[Passage to read start]

Studio album by Busdriver
- Released: 2002
- Genre: Hip hop
- Length: 63:55
- Label: Temporary Whatever
- Producer: Cerebro; Daddy Kev; Paris Zax; O.D.; Busdriver; Conartist; Marques Broadwell; Hive;

Busdriver chronology
| Memoirs of the Elephant Man (1999) | Temporary Forever (2002) | Cosmic Cleavage (2004) |

Singles from Temporary Forever
- "Imaginary Places" Released: 2002;

= Temporary Forever =

Temporary Forever is the second studio album by American rapper Busdriver. It was released on Temporary Whatever in 2002. It features guest appearances from Radioinactive, Rhetoric, Of Mexican Descent, and Aceyalone. Most of the tracks were recorded and mixed by Daddy Kev, who is a co-executive producer of the album. All scratching on the album was done by D-Styles.

==Critical reception==

John Bush of AllMusic gave the album 4 stars out of 5, saying, "the album has so many incredible ideas and catchy riffs that it trumps entire careers by some rappers out there." He added, "Temporary Forever introduces one of the most imaginative talents to ever grace the rap world."

[Passage to read end]
[Dataset content start]

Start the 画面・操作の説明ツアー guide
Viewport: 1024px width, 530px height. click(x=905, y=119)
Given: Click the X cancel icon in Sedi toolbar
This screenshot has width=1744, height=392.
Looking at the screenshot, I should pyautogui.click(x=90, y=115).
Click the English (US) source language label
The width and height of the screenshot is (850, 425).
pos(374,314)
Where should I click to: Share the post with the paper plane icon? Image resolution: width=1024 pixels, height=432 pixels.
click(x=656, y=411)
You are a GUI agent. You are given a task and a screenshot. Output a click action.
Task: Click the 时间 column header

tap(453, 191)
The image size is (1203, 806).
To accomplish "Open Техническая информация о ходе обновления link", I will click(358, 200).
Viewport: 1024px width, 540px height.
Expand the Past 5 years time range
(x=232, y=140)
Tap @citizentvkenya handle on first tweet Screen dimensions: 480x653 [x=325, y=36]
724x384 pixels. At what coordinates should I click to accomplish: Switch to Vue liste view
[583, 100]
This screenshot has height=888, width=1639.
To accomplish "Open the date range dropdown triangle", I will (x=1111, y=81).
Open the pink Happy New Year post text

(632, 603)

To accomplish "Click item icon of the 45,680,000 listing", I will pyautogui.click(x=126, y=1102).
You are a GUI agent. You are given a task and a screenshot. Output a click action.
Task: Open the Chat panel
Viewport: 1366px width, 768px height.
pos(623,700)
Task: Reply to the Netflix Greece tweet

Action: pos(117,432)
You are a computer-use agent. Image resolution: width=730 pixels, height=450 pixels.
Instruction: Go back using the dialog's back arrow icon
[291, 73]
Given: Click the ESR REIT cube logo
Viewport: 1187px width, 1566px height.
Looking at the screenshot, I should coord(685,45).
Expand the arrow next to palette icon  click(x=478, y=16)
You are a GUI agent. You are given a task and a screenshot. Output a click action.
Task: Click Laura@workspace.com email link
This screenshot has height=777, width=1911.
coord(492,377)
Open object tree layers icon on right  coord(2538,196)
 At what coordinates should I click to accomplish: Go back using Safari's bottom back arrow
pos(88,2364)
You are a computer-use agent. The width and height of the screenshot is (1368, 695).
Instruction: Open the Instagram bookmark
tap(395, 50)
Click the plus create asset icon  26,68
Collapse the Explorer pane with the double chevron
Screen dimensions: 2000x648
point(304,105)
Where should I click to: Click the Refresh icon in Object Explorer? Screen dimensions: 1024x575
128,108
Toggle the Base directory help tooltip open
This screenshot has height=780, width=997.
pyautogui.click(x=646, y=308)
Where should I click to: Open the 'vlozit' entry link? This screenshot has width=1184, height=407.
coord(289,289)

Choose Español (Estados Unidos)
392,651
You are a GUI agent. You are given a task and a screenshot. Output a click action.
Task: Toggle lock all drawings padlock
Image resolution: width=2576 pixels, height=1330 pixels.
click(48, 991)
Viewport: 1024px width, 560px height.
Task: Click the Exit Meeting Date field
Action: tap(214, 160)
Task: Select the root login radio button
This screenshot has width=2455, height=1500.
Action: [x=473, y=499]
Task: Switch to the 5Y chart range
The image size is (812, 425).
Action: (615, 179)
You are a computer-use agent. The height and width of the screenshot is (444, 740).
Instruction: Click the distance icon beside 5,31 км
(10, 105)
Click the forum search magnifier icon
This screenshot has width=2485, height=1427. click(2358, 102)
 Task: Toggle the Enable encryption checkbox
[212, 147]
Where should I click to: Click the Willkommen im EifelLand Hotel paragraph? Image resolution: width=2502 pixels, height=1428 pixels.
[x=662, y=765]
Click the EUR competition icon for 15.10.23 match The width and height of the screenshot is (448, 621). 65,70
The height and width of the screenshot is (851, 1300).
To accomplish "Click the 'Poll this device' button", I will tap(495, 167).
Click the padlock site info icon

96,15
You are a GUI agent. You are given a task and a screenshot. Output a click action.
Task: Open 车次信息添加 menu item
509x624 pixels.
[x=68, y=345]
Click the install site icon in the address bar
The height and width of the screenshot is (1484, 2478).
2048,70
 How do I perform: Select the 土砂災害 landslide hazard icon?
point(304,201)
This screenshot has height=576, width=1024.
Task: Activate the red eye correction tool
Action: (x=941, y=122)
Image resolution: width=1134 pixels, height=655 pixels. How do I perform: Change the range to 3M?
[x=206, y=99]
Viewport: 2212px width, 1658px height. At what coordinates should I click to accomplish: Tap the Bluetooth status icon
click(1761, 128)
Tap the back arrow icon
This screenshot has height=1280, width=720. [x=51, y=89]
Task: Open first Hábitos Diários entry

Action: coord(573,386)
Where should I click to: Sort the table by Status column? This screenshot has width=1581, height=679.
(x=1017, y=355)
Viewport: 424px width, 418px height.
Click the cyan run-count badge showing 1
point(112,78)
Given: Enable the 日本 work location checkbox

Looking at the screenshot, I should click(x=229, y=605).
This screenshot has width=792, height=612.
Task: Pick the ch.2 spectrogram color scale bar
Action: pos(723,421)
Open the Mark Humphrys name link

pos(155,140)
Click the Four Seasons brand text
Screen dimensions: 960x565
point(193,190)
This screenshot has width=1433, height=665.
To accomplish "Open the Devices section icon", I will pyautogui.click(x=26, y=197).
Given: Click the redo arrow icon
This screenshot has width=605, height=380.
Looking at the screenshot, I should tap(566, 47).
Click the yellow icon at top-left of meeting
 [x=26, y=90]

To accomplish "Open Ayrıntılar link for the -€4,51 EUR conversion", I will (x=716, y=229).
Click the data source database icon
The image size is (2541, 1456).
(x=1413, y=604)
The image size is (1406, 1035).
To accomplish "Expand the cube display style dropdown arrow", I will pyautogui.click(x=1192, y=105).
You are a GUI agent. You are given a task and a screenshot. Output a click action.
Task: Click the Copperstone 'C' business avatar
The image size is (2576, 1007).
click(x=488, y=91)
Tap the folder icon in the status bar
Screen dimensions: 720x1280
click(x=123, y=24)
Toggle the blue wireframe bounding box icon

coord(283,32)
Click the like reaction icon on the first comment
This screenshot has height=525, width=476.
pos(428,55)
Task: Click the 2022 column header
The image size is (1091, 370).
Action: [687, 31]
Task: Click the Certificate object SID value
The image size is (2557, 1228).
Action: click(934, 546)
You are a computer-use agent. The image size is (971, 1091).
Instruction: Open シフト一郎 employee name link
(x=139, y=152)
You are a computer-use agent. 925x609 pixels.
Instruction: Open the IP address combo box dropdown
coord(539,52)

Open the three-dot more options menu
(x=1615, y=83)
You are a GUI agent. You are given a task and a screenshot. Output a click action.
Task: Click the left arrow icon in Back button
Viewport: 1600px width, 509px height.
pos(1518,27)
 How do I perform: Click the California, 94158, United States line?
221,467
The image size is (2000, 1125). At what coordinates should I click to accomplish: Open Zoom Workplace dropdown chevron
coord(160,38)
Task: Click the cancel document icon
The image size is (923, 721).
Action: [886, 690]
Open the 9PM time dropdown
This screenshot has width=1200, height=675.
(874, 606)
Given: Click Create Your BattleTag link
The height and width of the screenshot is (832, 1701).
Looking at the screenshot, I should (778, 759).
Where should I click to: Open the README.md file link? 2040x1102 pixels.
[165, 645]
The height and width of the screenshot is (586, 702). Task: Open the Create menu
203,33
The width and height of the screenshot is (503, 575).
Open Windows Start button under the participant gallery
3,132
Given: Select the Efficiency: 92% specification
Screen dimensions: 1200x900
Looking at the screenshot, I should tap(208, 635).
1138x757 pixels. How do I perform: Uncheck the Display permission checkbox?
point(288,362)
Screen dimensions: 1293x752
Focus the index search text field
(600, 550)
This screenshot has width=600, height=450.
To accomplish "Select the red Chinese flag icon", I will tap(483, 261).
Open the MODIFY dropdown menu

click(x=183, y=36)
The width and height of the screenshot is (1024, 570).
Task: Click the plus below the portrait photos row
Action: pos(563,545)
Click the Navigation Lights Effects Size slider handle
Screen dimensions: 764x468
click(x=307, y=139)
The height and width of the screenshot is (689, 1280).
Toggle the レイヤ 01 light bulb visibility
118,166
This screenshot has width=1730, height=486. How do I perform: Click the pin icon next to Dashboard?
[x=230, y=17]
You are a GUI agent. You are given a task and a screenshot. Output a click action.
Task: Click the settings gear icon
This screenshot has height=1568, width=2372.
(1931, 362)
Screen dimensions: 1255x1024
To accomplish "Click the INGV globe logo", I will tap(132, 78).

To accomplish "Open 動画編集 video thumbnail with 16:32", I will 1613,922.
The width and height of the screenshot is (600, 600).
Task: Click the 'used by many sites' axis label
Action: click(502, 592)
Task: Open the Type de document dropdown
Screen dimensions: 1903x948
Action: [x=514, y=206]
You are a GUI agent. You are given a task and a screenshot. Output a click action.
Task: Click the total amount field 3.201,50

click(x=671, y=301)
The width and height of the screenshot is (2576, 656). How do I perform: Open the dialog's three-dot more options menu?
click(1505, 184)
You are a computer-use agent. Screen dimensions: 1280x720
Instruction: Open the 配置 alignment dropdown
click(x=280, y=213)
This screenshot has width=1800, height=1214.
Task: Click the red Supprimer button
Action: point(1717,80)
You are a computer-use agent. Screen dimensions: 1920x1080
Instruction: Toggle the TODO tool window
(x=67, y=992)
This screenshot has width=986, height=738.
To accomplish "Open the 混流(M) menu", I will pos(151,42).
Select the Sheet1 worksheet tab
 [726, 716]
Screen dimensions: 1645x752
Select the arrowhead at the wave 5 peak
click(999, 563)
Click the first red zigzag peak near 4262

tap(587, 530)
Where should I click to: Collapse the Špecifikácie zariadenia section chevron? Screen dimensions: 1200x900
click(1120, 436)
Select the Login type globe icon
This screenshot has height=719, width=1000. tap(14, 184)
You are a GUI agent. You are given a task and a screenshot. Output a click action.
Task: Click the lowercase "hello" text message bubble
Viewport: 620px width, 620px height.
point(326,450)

[Dataset content end]

* _Work to do_
a) List every guest artist the Temporary Forever text names as appearing on the album.
b) Write out everything in the Temporary Forever text from "Singles from Temporary" down to "done by D-Styles.".
The records have nothing to do with the Temporary Forever text.

* _List of solutions_
a) Radioinactive, Rhetoric, Of Mexican Descent, Aceyalone

b)
Singles from Temporary Forever
- "Imaginary Places" Released: 2002;

= Temporary Forever =

Temporary Forever is the second studio album by American rapper Busdriver. It was released on Temporary Whatever in 2002. It features guest appearances from Radioinactive, Rhetoric, Of Mexican Descent, and Aceyalone. Most of the tracks were recorded and mixed by Daddy Kev, who is a co-executive producer of the album. All scratching on the album was done by D-Styles.